- **Exercise task**:
Swap "screenshot" for "screen capture" throughout the records below and write them out again with everything else unchanged. Leave the pictures out.

============================================================

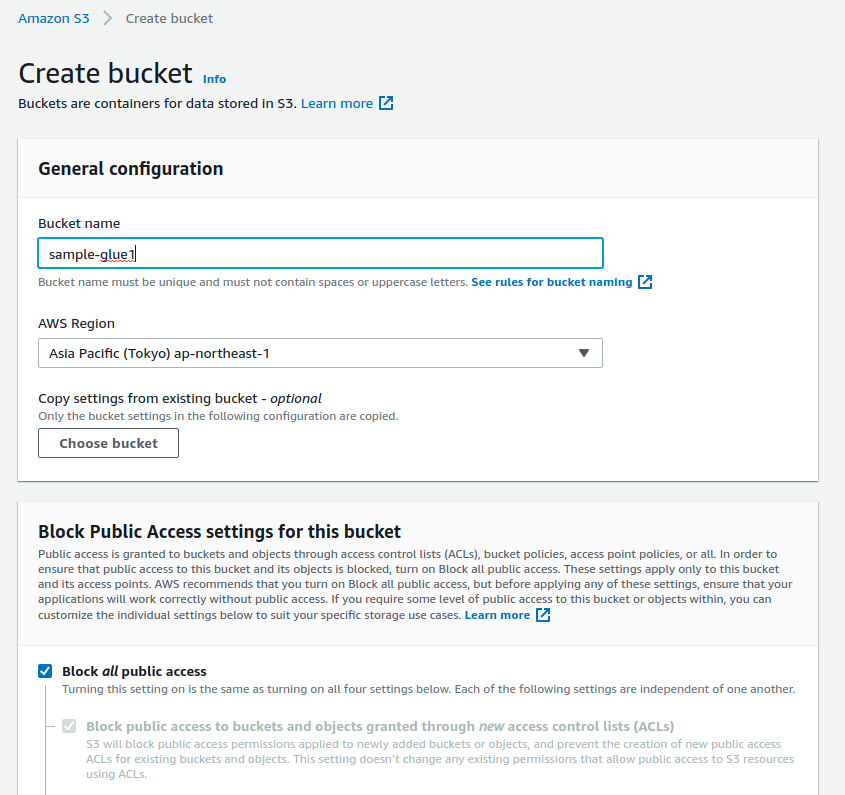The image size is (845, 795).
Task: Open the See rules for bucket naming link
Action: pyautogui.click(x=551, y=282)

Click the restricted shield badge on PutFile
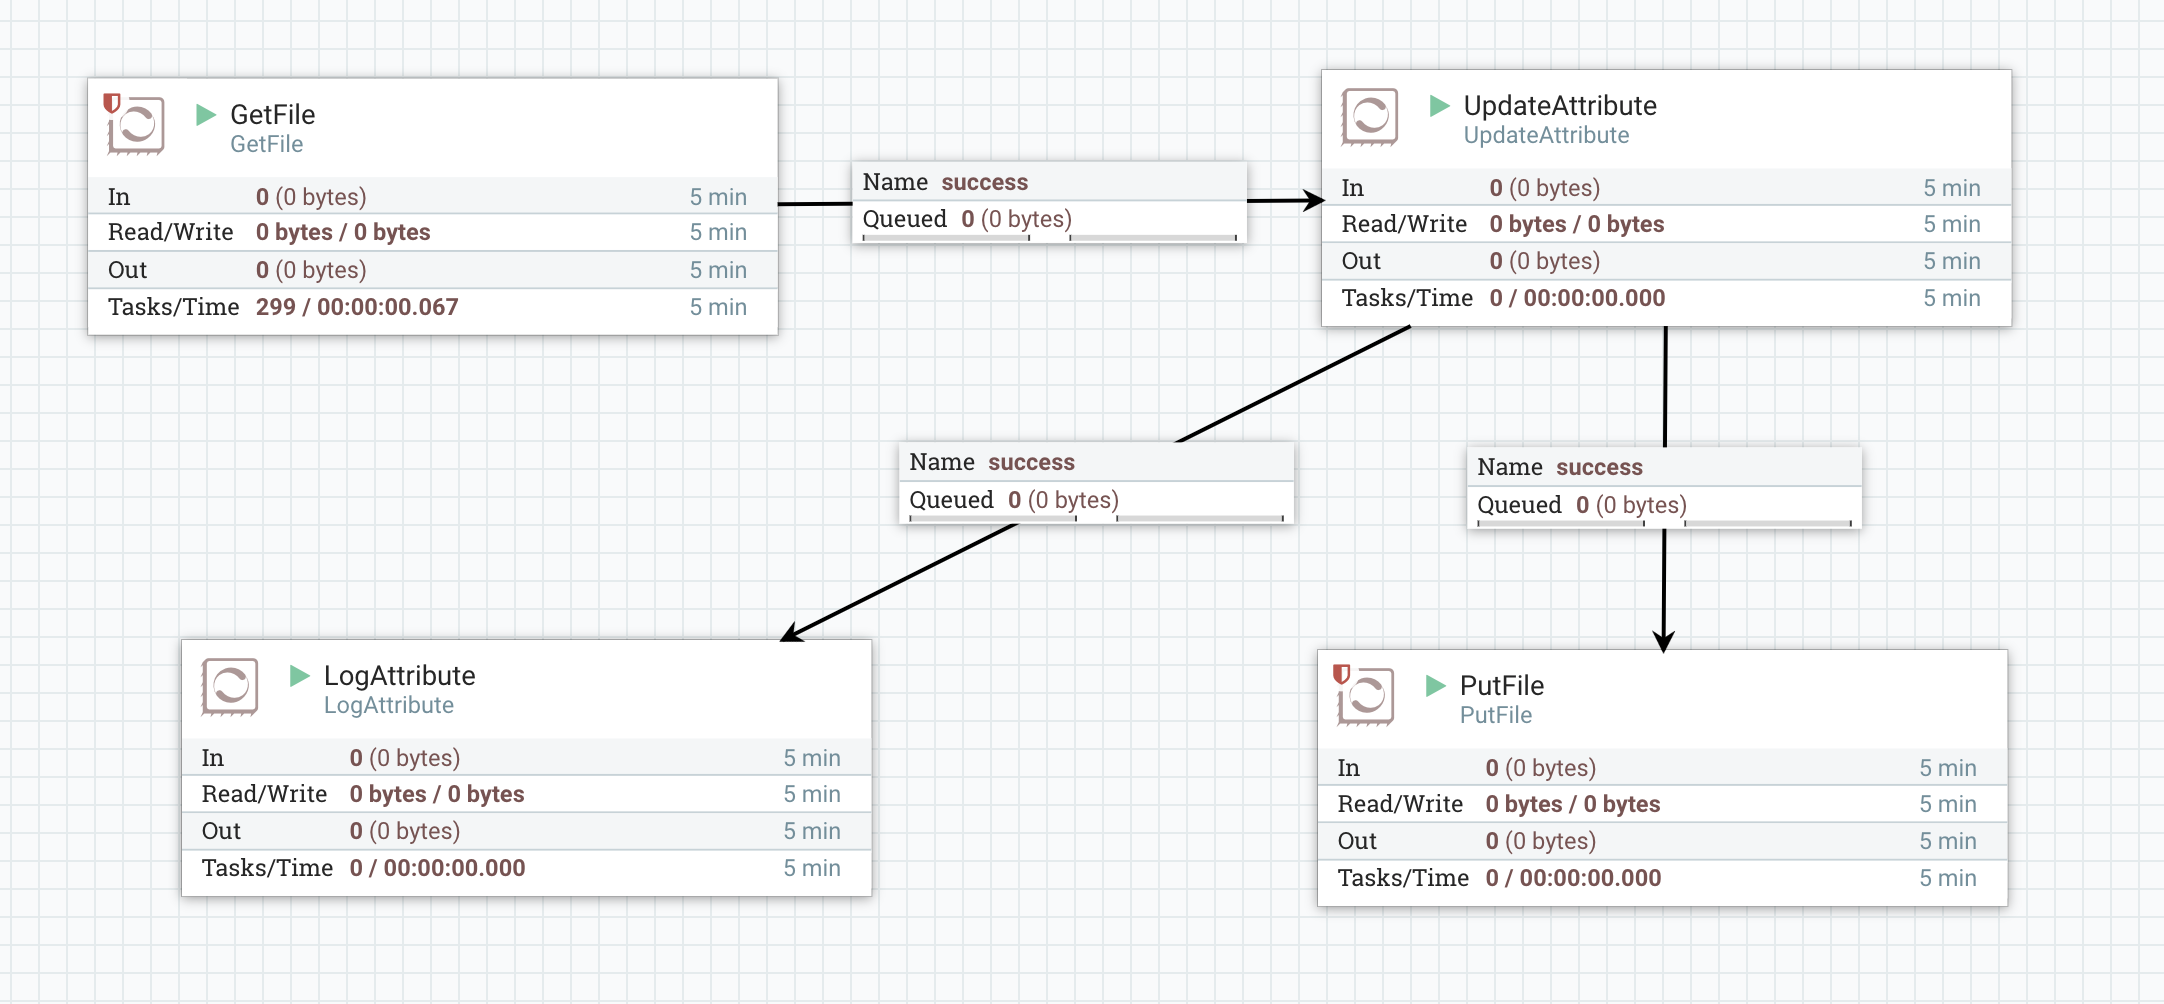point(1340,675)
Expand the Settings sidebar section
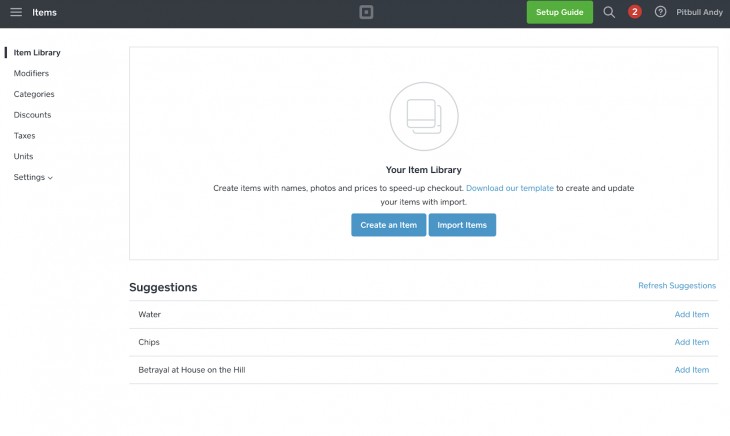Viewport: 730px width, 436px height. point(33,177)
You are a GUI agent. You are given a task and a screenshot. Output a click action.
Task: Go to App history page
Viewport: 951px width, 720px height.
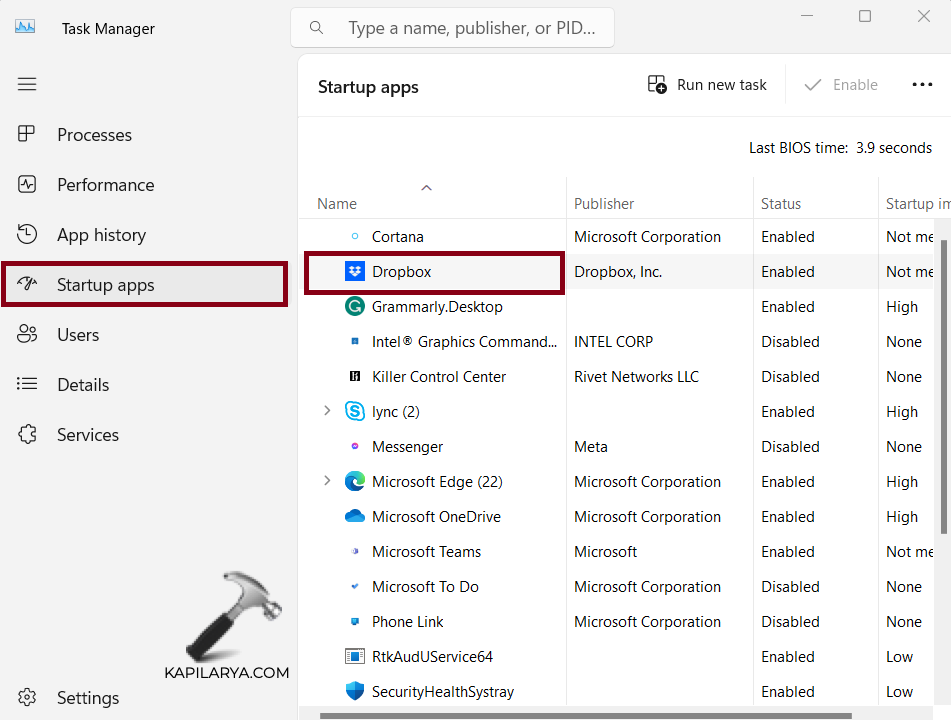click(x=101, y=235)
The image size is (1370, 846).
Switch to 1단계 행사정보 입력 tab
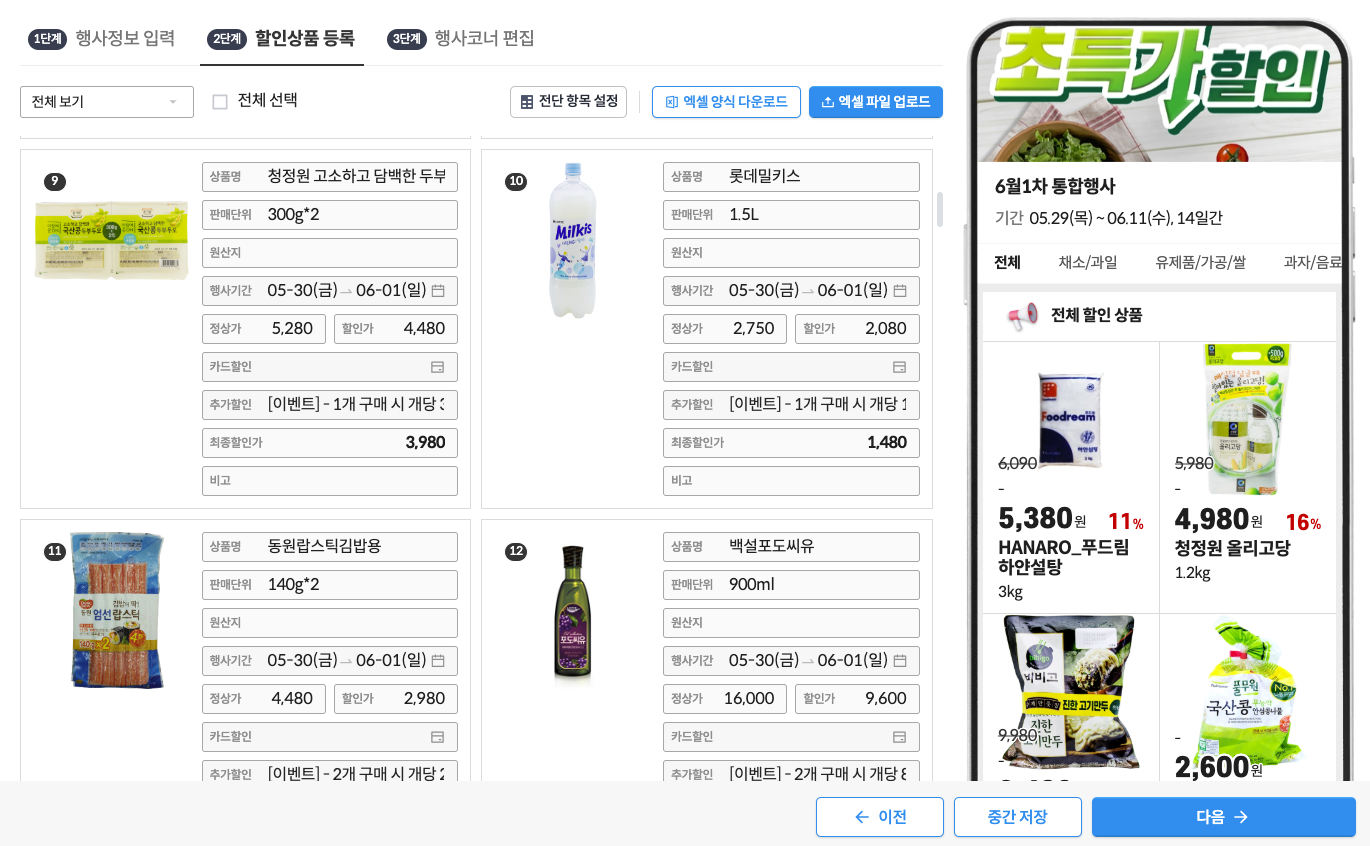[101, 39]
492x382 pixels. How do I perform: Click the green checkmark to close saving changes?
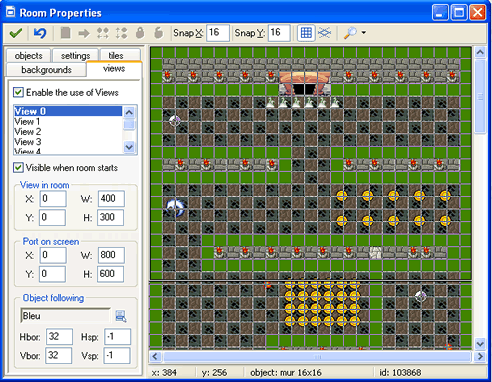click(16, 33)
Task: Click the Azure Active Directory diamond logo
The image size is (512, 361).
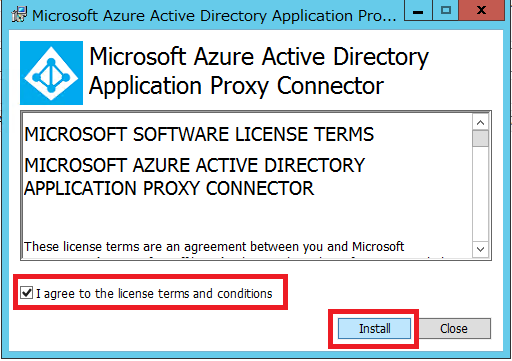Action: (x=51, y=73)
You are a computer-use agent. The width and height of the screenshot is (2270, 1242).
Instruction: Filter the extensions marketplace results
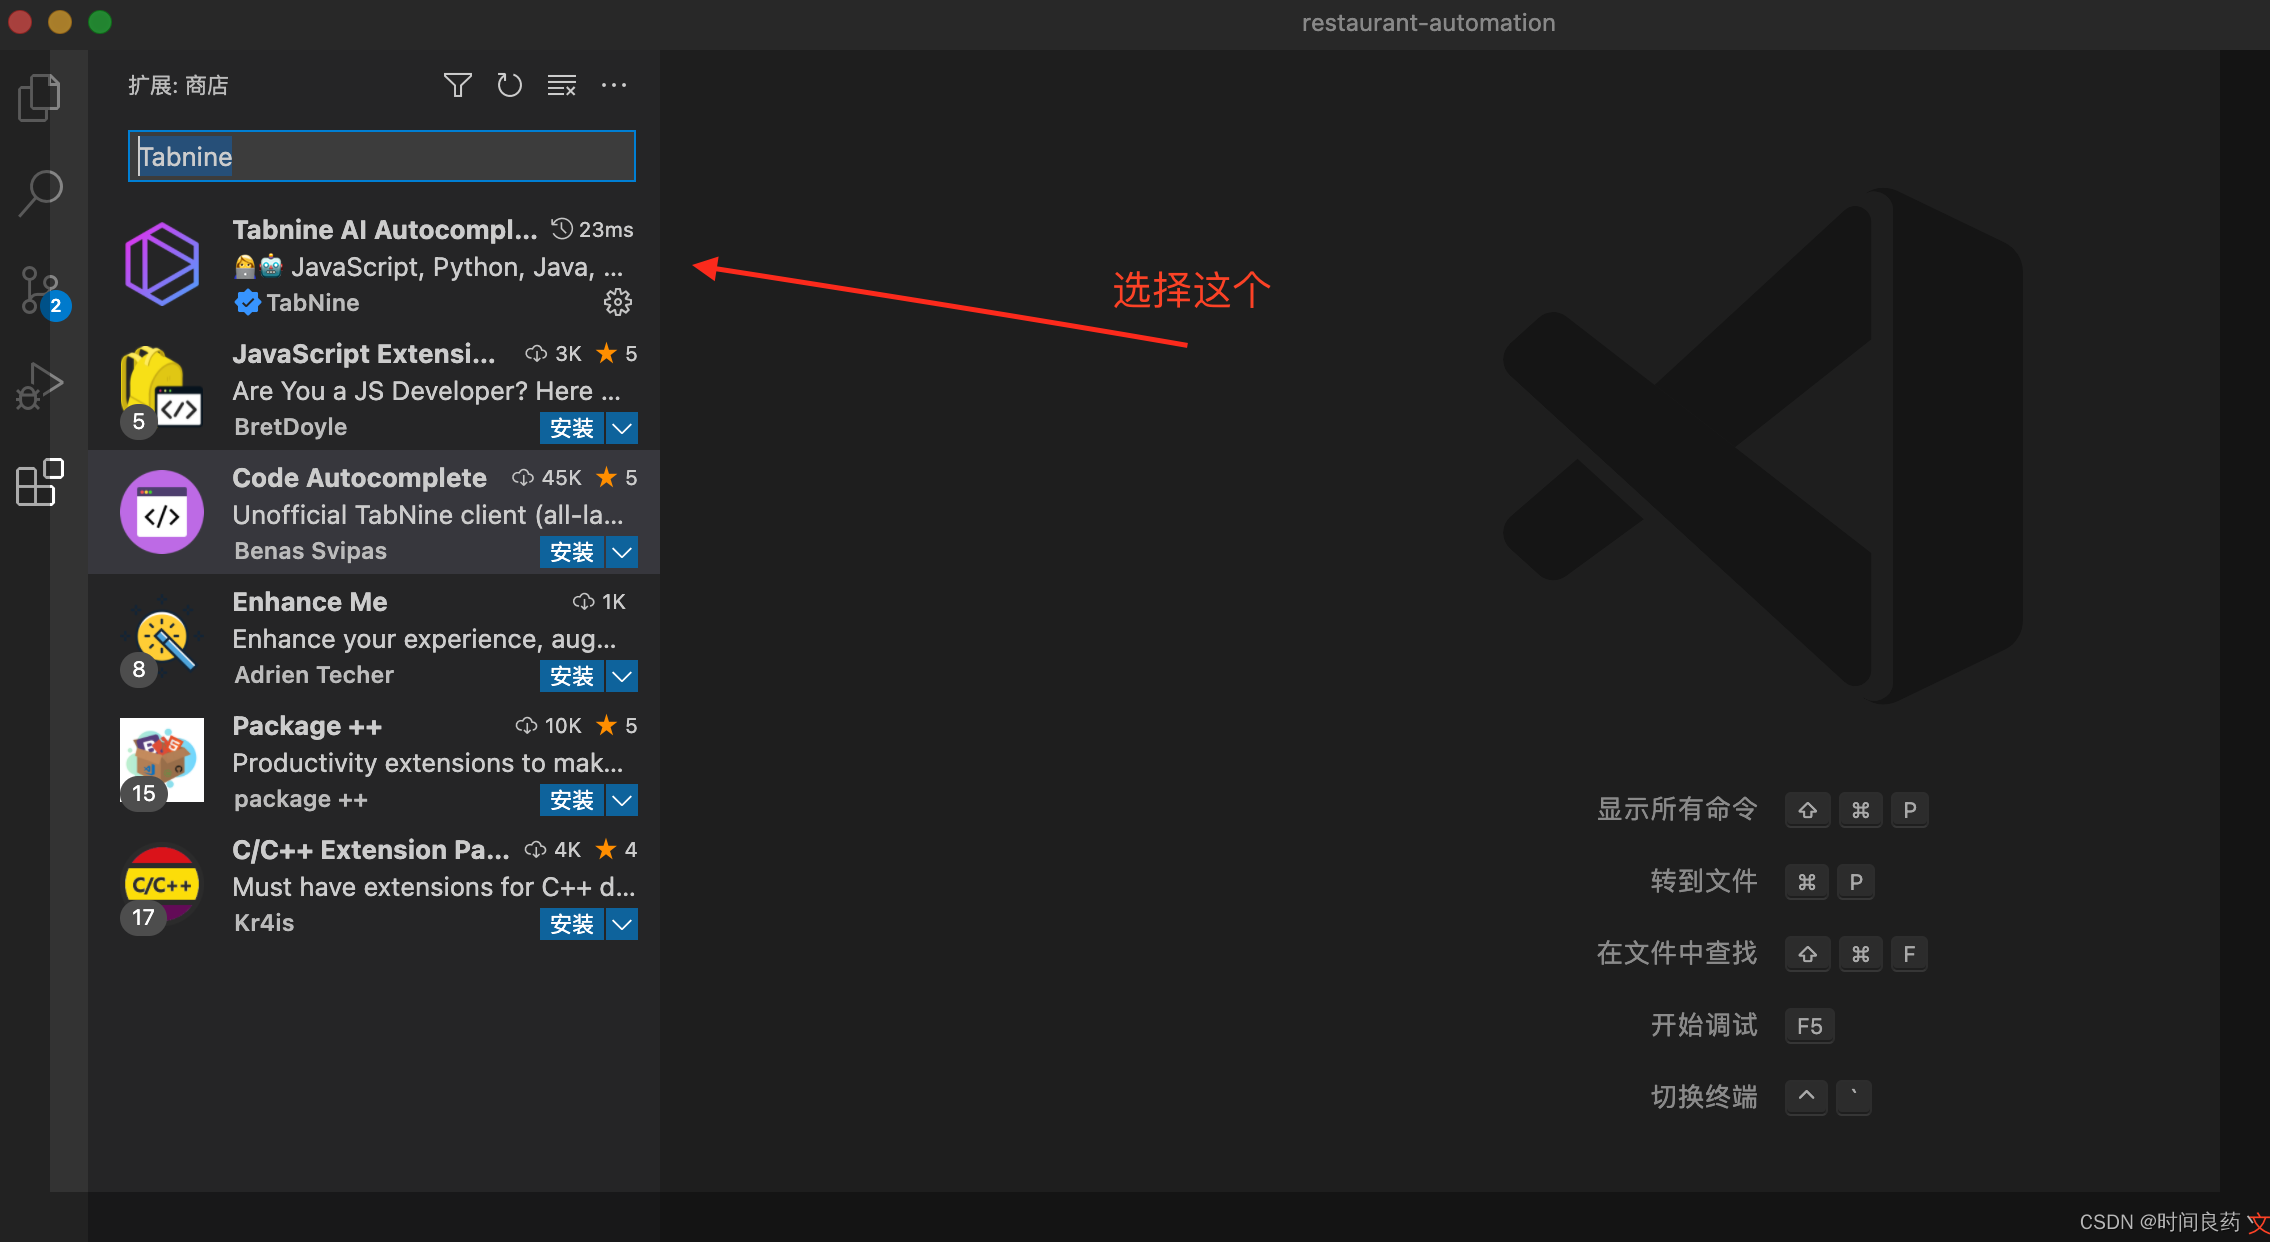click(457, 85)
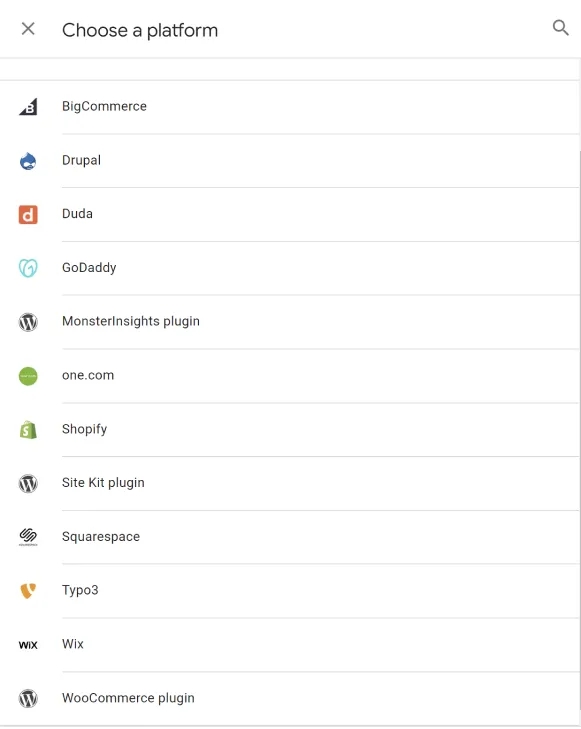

============================================================

- **Response below**:
The image size is (845, 795).
Task: Open the See rules for bucket naming link
Action: pyautogui.click(x=551, y=282)

Click the restricted shield badge on PutFile
point(1340,675)
Expand the Settings sidebar section
Viewport: 730px width, 436px height. point(33,177)
You are a GUI agent. You are given a task and a screen capture. Output a click action.
Task: Go to App history page
Viewport: 951px width, 720px height.
click(x=101, y=235)
The image size is (1370, 846).
Switch to 1단계 행사정보 입력 tab
[101, 39]
492x382 pixels. How do I perform: Click the green checkmark to close saving changes?
click(16, 33)
Task: Click the Azure Active Directory diamond logo
The image size is (512, 361).
Action: (x=51, y=73)
You are a computer-use agent. The width and height of the screen capture is (2270, 1242).
Instruction: Filter the extensions marketplace results
click(457, 85)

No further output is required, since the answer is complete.